JTBelieve Officer – Noradelle David, JT. Believe Kowanyama participants – Malcolm, Hamish and Markeil with NBN Technicians – Chris and Thomas (Photo courtesy of Johnathan Thurston Academy)

Johnathan Thurston’s Academy, NBN Co and Skytrans pulled off the impossible to ensure children in three remote communities were not left socially isolated when their schools closed due to the Coronavirus pandemic.

With the Coronavirus continual spread, Thurston feared that the remote communities who take part in the academy’s JTBelieve programs would become more isolated leading to long term impact on the mental well-being of the wider communities.

He called NBN Co to ask for their help and they jumped at the chance to assist. In under 48 hours, all parties had coordinated the installation of systems into Thursday Island, Kowanyama and Yarrabah so Thurston and the Academy could beam personal daily messages, school lessons and other information directly into the communities.

JTAcademy has been running these programs, in conjunction with the local communities, for more than two years, with outstanding results including 91% school attendance in some cases.

But Thurston said he was very worried a lot of that good work would quickly come undone if local schools were closed due to the Coronavirus.
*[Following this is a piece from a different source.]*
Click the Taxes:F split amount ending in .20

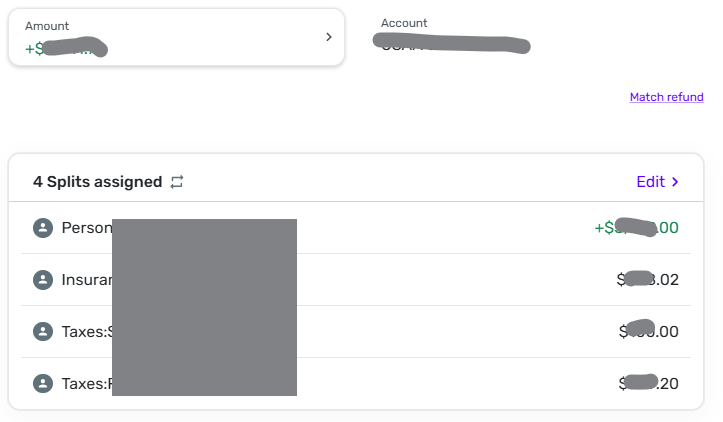pyautogui.click(x=650, y=383)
“I am so grateful to NBN Co and SkyTrans for moving heaven and earth to help us make this happen,” Johnathan said.

‘Without them this would have happened and the fact they both jumped at the chance to ensure these kids were looked after says so much about their focus and commitment to the regional communities of Australia.’
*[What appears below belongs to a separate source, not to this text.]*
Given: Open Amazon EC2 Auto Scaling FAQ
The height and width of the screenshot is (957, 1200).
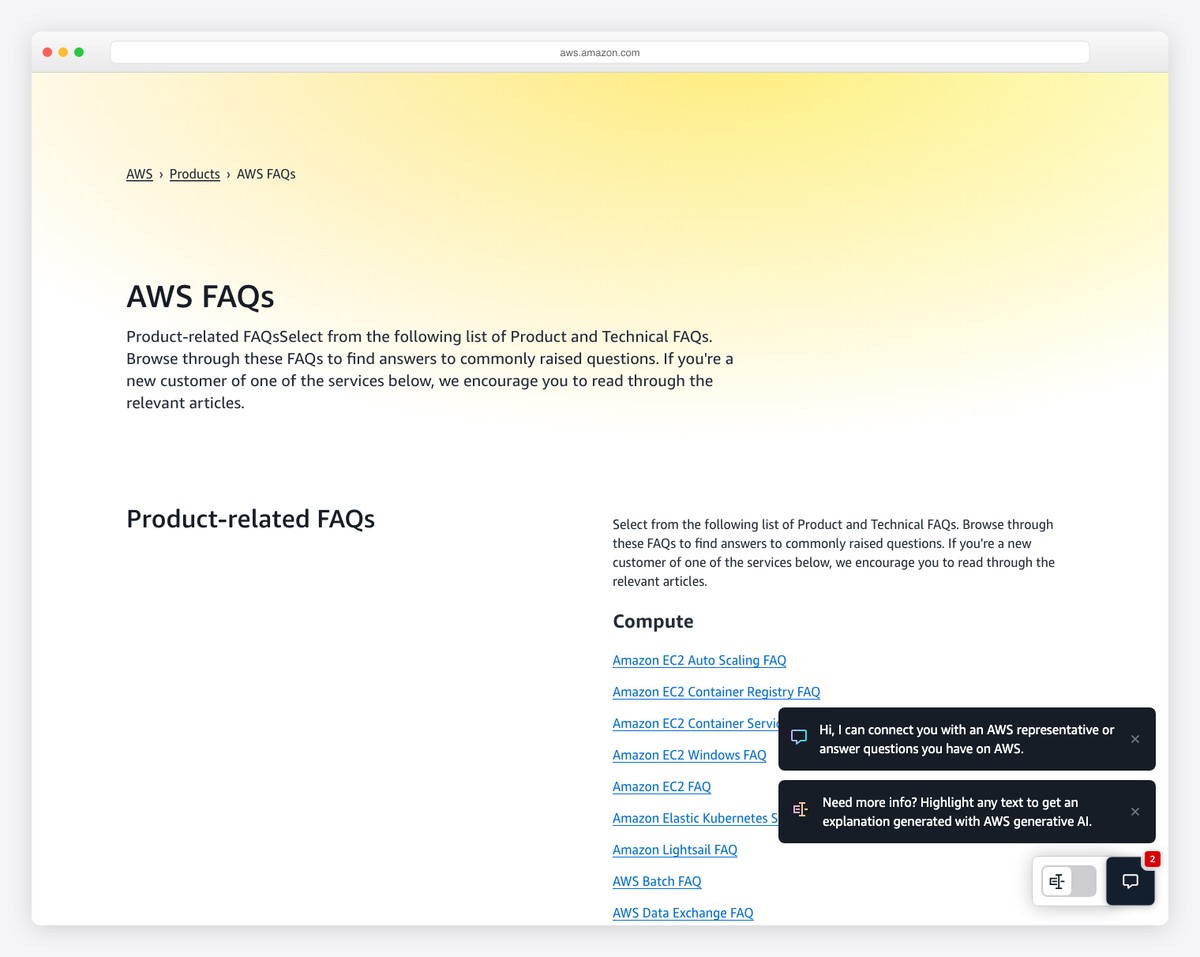Looking at the screenshot, I should click(699, 660).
‘As a result of our programs, which work hand-in-hand with the local elders and Council bodies, the kids in these communities are fully engaged, more confident, and taking part in more extra-curricular activities.’

‘The impact of that [closure] on the kids could be quite devastating. These communities already feel a sense of isolation and I am concerned how quickly this could escalate to wider community health and well-being concerns.’

‘We have JTAcademy team members on the ground in each community, working hard to keep our participants calm and positively engaged and I have instructed my academy team to do whatever it takes to ensure we have a good connection with each community,” he said.

NBN Co’s Head of Regional and Remote Gavin Williams said they were very happy they could assist and work with the academy to facilitate the installation of the satellites to ensure the kids stay connected during this period.

The Academy has also worked with each community to set up temporary locations, such as the Council Chambers and library so the kids can meet (on a roster) in small groups to view and partake in the material transmitted by the academy through the newly installed satellites.

SkyTrans Chairman Peter Collings said the company jumped at the chance to provide support in transporting the supplies and the team who provided the installation.

“We are very proud to have played a part in this project and give back to our regional communities.” Mr Collings said.

Since 2018, Johnathan Thurston has focused on making a difference in the lives of young Indigenous people by improving their access to employment and educational opportunities through the JTAcademy.